Task description ->
Retype all of the entries below without changing a single character.

[A block of data]
----

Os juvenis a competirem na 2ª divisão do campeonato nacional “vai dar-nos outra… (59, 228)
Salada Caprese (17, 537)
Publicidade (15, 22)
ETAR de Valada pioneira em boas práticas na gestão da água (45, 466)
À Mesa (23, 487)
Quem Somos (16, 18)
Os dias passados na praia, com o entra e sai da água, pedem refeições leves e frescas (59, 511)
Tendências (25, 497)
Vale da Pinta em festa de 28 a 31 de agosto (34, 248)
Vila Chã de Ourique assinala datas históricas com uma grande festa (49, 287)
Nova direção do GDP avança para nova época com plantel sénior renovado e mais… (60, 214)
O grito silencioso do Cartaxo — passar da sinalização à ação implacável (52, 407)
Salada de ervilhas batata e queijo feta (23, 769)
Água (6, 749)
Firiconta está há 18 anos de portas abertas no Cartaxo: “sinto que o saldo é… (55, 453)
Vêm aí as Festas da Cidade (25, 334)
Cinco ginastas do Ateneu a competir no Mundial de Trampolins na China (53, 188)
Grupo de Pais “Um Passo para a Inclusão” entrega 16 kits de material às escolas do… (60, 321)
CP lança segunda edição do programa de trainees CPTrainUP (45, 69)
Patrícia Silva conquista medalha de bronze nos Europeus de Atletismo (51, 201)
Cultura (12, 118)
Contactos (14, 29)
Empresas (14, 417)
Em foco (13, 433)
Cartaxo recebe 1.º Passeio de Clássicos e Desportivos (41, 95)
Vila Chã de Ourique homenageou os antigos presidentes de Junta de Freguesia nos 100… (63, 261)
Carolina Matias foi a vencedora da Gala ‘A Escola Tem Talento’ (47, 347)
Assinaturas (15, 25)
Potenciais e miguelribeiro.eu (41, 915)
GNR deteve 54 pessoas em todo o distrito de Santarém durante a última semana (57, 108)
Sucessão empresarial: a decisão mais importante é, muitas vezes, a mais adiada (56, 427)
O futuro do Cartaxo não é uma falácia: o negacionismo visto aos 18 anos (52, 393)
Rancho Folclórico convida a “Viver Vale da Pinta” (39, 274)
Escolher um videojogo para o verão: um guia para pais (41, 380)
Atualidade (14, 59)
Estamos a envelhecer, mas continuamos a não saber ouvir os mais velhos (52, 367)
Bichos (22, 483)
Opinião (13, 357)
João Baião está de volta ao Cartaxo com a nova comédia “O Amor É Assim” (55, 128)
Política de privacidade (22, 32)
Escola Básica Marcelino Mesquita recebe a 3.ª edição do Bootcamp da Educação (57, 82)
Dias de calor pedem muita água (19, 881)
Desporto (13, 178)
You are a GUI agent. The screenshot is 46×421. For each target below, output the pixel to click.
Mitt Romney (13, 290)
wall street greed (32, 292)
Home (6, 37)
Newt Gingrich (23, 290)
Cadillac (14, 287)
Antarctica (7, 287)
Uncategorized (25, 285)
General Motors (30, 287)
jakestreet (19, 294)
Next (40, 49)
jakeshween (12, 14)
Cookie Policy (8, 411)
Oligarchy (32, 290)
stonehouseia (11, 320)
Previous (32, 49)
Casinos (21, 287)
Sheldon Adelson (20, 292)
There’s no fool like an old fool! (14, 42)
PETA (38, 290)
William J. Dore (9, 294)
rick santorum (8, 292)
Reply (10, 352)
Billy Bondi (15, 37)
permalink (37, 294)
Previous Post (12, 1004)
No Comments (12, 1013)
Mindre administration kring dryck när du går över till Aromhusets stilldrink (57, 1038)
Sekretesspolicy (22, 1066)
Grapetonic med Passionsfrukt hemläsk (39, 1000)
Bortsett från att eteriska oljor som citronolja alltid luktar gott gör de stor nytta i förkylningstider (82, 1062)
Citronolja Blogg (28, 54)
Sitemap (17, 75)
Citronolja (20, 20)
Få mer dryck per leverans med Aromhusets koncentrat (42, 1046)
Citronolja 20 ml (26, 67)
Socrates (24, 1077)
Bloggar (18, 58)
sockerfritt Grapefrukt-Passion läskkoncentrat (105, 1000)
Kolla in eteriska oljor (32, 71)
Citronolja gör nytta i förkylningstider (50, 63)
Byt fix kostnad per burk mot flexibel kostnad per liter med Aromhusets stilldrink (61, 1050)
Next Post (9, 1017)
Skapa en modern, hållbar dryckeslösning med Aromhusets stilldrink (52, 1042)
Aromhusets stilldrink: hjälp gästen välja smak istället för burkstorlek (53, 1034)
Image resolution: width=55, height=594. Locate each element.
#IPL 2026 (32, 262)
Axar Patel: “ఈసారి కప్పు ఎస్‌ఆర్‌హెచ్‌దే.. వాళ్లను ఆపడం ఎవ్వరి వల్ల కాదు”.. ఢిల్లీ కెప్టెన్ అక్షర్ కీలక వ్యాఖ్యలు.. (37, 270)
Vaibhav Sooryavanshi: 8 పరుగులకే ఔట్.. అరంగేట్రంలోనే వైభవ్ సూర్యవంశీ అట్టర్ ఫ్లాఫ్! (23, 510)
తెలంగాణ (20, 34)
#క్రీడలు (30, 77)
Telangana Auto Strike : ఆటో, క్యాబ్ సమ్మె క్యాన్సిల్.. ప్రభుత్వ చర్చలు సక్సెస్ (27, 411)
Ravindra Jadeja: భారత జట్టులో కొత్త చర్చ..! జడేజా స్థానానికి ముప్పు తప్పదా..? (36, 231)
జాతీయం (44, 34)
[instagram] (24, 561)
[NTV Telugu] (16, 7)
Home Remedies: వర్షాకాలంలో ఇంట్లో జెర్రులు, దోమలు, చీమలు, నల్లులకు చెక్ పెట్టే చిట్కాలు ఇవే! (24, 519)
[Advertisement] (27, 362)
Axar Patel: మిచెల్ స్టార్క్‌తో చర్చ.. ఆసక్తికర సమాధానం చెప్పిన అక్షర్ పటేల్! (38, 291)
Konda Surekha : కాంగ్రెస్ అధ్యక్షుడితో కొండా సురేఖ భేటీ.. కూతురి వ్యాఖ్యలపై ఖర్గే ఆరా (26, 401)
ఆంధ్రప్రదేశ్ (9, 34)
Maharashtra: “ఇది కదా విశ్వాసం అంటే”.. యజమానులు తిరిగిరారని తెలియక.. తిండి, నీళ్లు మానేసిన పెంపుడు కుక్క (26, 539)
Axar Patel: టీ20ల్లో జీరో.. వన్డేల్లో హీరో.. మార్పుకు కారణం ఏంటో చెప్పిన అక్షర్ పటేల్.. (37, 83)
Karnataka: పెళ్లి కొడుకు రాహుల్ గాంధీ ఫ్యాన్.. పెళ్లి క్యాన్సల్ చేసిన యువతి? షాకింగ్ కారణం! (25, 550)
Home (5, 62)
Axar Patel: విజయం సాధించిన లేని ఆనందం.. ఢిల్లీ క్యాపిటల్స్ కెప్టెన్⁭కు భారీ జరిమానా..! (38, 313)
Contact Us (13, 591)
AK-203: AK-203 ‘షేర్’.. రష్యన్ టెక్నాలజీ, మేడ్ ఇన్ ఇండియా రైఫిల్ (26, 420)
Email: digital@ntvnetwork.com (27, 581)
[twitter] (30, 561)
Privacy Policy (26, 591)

----

Response to this exercise ->
Os juvenis a competirem na 2ª divisão do campeonato nacional “vai dar-nos outra… (59, 228)
Salada Caprese (17, 537)
Publicidade (15, 22)
ETAR de Valada pioneira em boas práticas na gestão da água (45, 466)
À Mesa (23, 487)
Quem Somos (16, 18)
Os dias passados na praia, com o entra e sai da água, pedem refeições leves e frescas (59, 511)
Tendências (25, 497)
Vale da Pinta em festa de 28 a 31 de agosto (34, 248)
Vila Chã de Ourique assinala datas históricas com uma grande festa (49, 287)
Nova direção do GDP avança para nova época com plantel sénior renovado e mais… (60, 214)
O grito silencioso do Cartaxo — passar da sinalização à ação implacável (52, 407)
Salada de ervilhas batata e queijo feta (23, 769)
Água (6, 749)
Firiconta está há 18 anos de portas abertas no Cartaxo: “sinto que o saldo é… (55, 453)
Vêm aí as Festas da Cidade (25, 334)
Cinco ginastas do Ateneu a competir no Mundial de Trampolins na China (53, 188)
Grupo de Pais “Um Passo para a Inclusão” entrega 16 kits de material às escolas do… (60, 321)
CP lança segunda edição do programa de trainees CPTrainUP (45, 69)
Patrícia Silva conquista medalha de bronze nos Europeus de Atletismo (51, 201)
Cultura (12, 118)
Contactos (14, 29)
Empresas (14, 417)
Em foco (13, 433)
Cartaxo recebe 1.º Passeio de Clássicos e Desportivos (41, 95)
Vila Chã de Ourique homenageou os antigos presidentes de Junta de Freguesia nos 100… (63, 261)
Carolina Matias foi a vencedora da Gala ‘A Escola Tem Talento’ (47, 347)
Assinaturas (15, 25)
Potenciais e miguelribeiro.eu (41, 915)
GNR deteve 54 pessoas em todo o distrito de Santarém durante a última semana (57, 108)
Sucessão empresarial: a decisão mais importante é, muitas vezes, a mais adiada (56, 427)
O futuro do Cartaxo não é uma falácia: o negacionismo visto aos 18 anos (52, 393)
Rancho Folclórico convida a “Viver Vale da Pinta” (39, 274)
Escolher um videojogo para o verão: um guia para pais (41, 380)
Atualidade (14, 59)
Estamos a envelhecer, mas continuamos a não saber ouvir os mais velhos (52, 367)
Bichos (22, 483)
Opinião (13, 357)
João Baião está de volta ao Cartaxo com a nova comédia “O Amor É Assim” (55, 128)
Política de privacidade (22, 32)
Escola Básica Marcelino Mesquita recebe a 3.ª edição do Bootcamp da Educação (57, 82)
Dias de calor pedem muita água (19, 881)
Desporto (13, 178)
You are a GUI agent. The screenshot is 46×421. For each target below, output the pixel to click.
Mitt Romney (13, 290)
wall street greed (32, 292)
Home (6, 37)
Newt Gingrich (23, 290)
Cadillac (14, 287)
Antarctica (7, 287)
Uncategorized (25, 285)
General Motors (30, 287)
jakestreet (19, 294)
Next (40, 49)
jakeshween (12, 14)
Cookie Policy (8, 411)
Oligarchy (32, 290)
stonehouseia (11, 320)
Previous (32, 49)
Casinos (21, 287)
Sheldon Adelson (20, 292)
There’s no fool like an old fool! (14, 42)
PETA (38, 290)
William J. Dore (9, 294)
rick santorum (8, 292)
Reply (10, 352)
Billy Bondi (15, 37)
permalink (37, 294)
Previous Post (12, 1004)
No Comments (12, 1013)
Mindre administration kring dryck när du går över till Aromhusets stilldrink (57, 1038)
Sekretesspolicy (22, 1066)
Grapetonic med Passionsfrukt hemläsk (39, 1000)
Bortsett från att eteriska oljor som citronolja alltid luktar gott gör de stor nytta i förkylningstider (82, 1062)
Citronolja Blogg (28, 54)
Sitemap (17, 75)
Citronolja (20, 20)
Få mer dryck per leverans med Aromhusets koncentrat (42, 1046)
Citronolja 20 ml (26, 67)
Socrates (24, 1077)
Bloggar (18, 58)
sockerfritt Grapefrukt-Passion läskkoncentrat (105, 1000)
Kolla in eteriska oljor (32, 71)
Citronolja gör nytta i förkylningstider (50, 63)
Byt fix kostnad per burk mot flexibel kostnad per liter med Aromhusets stilldrink (61, 1050)
Next Post (9, 1017)
Skapa en modern, hållbar dryckeslösning med Aromhusets stilldrink (52, 1042)
Aromhusets stilldrink: hjälp gästen välja smak istället för burkstorlek (53, 1034)
Image resolution: width=55, height=594. Locate each element.
#IPL 2026 (32, 262)
Axar Patel: “ఈసారి కప్పు ఎస్‌ఆర్‌హెచ్‌దే.. వాళ్లను ఆపడం ఎవ్వరి వల్ల కాదు”.. ఢిల్లీ కెప్టెన్ అక్షర్ కీలక వ్యాఖ్యలు.. (37, 270)
Vaibhav Sooryavanshi: 8 పరుగులకే ఔట్.. అరంగేట్రంలోనే వైభవ్ సూర్యవంశీ అట్టర్ ఫ్లాఫ్! (23, 510)
తెలంగాణ (20, 34)
#క్రీడలు (30, 77)
Telangana Auto Strike : ఆటో, క్యాబ్ సమ్మె క్యాన్సిల్.. ప్రభుత్వ చర్చలు సక్సెస్ (27, 411)
Ravindra Jadeja: భారత జట్టులో కొత్త చర్చ..! జడేజా స్థానానికి ముప్పు తప్పదా..? (36, 231)
జాతీయం (44, 34)
[instagram] (24, 561)
[NTV Telugu] (16, 7)
Home Remedies: వర్షాకాలంలో ఇంట్లో జెర్రులు, దోమలు, చీమలు, నల్లులకు చెక్ పెట్టే చిట్కాలు ఇవే! (24, 519)
[Advertisement] (27, 362)
Axar Patel: మిచెల్ స్టార్క్‌తో చర్చ.. ఆసక్తికర సమాధానం చెప్పిన అక్షర్ పటేల్! (38, 291)
Konda Surekha : కాంగ్రెస్ అధ్యక్షుడితో కొండా సురేఖ భేటీ.. కూతురి వ్యాఖ్యలపై ఖర్గే ఆరా (26, 401)
ఆంధ్రప్రదేశ్ (9, 34)
Maharashtra: “ఇది కదా విశ్వాసం అంటే”.. యజమానులు తిరిగిరారని తెలియక.. తిండి, నీళ్లు మానేసిన పెంపుడు కుక్క (26, 539)
Axar Patel: టీ20ల్లో జీరో.. వన్డేల్లో హీరో.. మార్పుకు కారణం ఏంటో చెప్పిన అక్షర్ పటేల్.. (37, 83)
Karnataka: పెళ్లి కొడుకు రాహుల్ గాంధీ ఫ్యాన్.. పెళ్లి క్యాన్సల్ చేసిన యువతి? షాకింగ్ కారణం! (25, 550)
Home (5, 62)
Axar Patel: విజయం సాధించిన లేని ఆనందం.. ఢిల్లీ క్యాపిటల్స్ కెప్టెన్⁭కు భారీ జరిమానా..! (38, 313)
Contact Us (13, 591)
AK-203: AK-203 ‘షేర్’.. రష్యన్ టెక్నాలజీ, మేడ్ ఇన్ ఇండియా రైఫిల్ (26, 420)
Email: digital@ntvnetwork.com (27, 581)
[twitter] (30, 561)
Privacy Policy (26, 591)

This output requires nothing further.